#### Set exercise:
Output the span of the Bufstream metrics aggregation passage from "To support environments" to "all consumer groups.", copied verbatim.

To support environments with high cardinality, Bufstream supports aggregating metrics for topics, partitions, and consumer groups. To configure aggregation in the Helm chart, use the following settings:
observability:
metrics:
aggregation:
# If true, per-topic metrics won't be reported but aggregated across all topics and partitions.
# Metrics that don't support aggregation such as `bufstream.kafka.topic.partition.offset.high_water_mark` won't be reported.
topics: false
# If true, per-partition metrics won't be reported but aggregated across all partitions.
# Metrics that don't support aggregation such as `bufstream.kafka.topic.partition.offset.high_water_mark` won't be reported.
partitions: false
# If true, per-consumer group metrics won't be reported but aggregated across all consumer groups.
# Metrics that don't support aggregation such as `bufstream.kafka.consumer.group.offset` won't be reported.
consumerGroups: false
# If true, per-principal metrics won't be reported but aggregated across all principal IDs.
principalIDs: false
If aggregation is enabled, Bufstream reports the following attributes with metrics:
Aggregation | Attribute name | Attribute value |
---|---|---|
Consumer Groups | kafka.consumer.group.id | _all_groups_ |
Topics | kafka.topic.name | _all_topics_ |
Topics or partitions | kafka.topic.partition | -1 |
Principal IDs | authentication.principal_id | _all_principal_ids_ |

#### Data records:

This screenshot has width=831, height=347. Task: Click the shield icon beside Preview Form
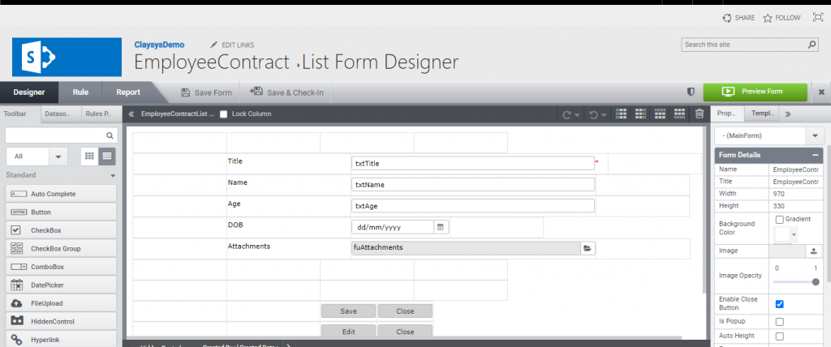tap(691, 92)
...
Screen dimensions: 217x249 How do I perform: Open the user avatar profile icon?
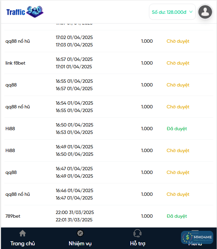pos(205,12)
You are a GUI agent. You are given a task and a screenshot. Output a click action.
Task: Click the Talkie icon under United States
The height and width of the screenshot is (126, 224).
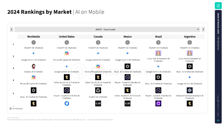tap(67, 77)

#### Answer in full:
To support environments with high cardinality, Bufstream supports aggregating metrics for topics, partitions, and consumer groups. To configure aggregation in the Helm chart, use the following settings:
observability:
metrics:
aggregation:
# If true, per-topic metrics won't be reported but aggregated across all topics and partitions.
# Metrics that don't support aggregation such as `bufstream.kafka.topic.partition.offset.high_water_mark` won't be reported.
topics: false
# If true, per-partition metrics won't be reported but aggregated across all partitions.
# Metrics that don't support aggregation such as `bufstream.kafka.topic.partition.offset.high_water_mark` won't be reported.
partitions: false
# If true, per-consumer group metrics won't be reported but aggregated across all consumer groups.